GIVEN INSTRUCTION: Please copy each of the rows below word for word, leaving nothing out.

====== DATA ENTRIES

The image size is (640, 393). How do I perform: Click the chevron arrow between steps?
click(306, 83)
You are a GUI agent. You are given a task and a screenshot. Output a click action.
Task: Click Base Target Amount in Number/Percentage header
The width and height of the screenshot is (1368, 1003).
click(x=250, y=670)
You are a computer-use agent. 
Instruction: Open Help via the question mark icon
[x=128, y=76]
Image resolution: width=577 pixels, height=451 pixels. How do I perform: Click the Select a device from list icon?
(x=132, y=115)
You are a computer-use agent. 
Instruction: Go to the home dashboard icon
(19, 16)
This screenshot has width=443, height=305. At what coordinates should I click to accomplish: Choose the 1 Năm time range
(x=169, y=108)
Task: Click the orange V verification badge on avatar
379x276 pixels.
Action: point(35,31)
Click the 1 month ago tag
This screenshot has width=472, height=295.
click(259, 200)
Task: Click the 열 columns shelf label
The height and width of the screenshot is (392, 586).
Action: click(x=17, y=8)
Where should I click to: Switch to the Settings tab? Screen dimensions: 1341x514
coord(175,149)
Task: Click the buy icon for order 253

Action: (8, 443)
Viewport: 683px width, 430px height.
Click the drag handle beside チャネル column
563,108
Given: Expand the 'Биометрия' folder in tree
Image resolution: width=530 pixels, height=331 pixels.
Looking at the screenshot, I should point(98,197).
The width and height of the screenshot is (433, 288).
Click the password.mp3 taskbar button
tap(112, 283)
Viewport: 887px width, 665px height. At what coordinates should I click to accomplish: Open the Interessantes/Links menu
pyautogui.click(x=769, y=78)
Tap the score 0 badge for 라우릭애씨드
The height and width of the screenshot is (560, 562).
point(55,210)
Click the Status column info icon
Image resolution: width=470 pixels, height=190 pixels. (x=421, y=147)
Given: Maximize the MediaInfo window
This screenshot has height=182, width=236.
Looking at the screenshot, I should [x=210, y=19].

============

OUTPUT OF THE EXERCISE:
The image size is (640, 393). How do I perform: Click the chevron arrow between steps?
click(306, 83)
You are a GUI agent. You are given a task and a screenshot. Output a click action.
Task: Click Base Target Amount in Number/Percentage header
The width and height of the screenshot is (1368, 1003).
click(x=250, y=670)
You are a computer-use agent. 
Instruction: Open Help via the question mark icon
[x=128, y=76]
Image resolution: width=577 pixels, height=451 pixels. How do I perform: Click the Select a device from list icon?
(x=132, y=115)
You are a computer-use agent. 
Instruction: Go to the home dashboard icon
(19, 16)
This screenshot has width=443, height=305. At what coordinates should I click to accomplish: Choose the 1 Năm time range
(x=169, y=108)
Task: Click the orange V verification badge on avatar
379x276 pixels.
Action: point(35,31)
Click the 1 month ago tag
This screenshot has width=472, height=295.
click(259, 200)
Task: Click the 열 columns shelf label
The height and width of the screenshot is (392, 586).
Action: click(x=17, y=8)
Where should I click to: Switch to the Settings tab? Screen dimensions: 1341x514
coord(175,149)
Task: Click the buy icon for order 253

Action: (8, 443)
Viewport: 683px width, 430px height.
Click the drag handle beside チャネル column
563,108
Given: Expand the 'Биометрия' folder in tree
Image resolution: width=530 pixels, height=331 pixels.
Looking at the screenshot, I should point(98,197).
The width and height of the screenshot is (433, 288).
Click the password.mp3 taskbar button
tap(112, 283)
Viewport: 887px width, 665px height. At what coordinates should I click to accomplish: Open the Interessantes/Links menu
pyautogui.click(x=769, y=78)
Tap the score 0 badge for 라우릭애씨드
The height and width of the screenshot is (560, 562).
point(55,210)
Click the Status column info icon
Image resolution: width=470 pixels, height=190 pixels. (x=421, y=147)
Given: Maximize the MediaInfo window
This screenshot has height=182, width=236.
Looking at the screenshot, I should [x=210, y=19].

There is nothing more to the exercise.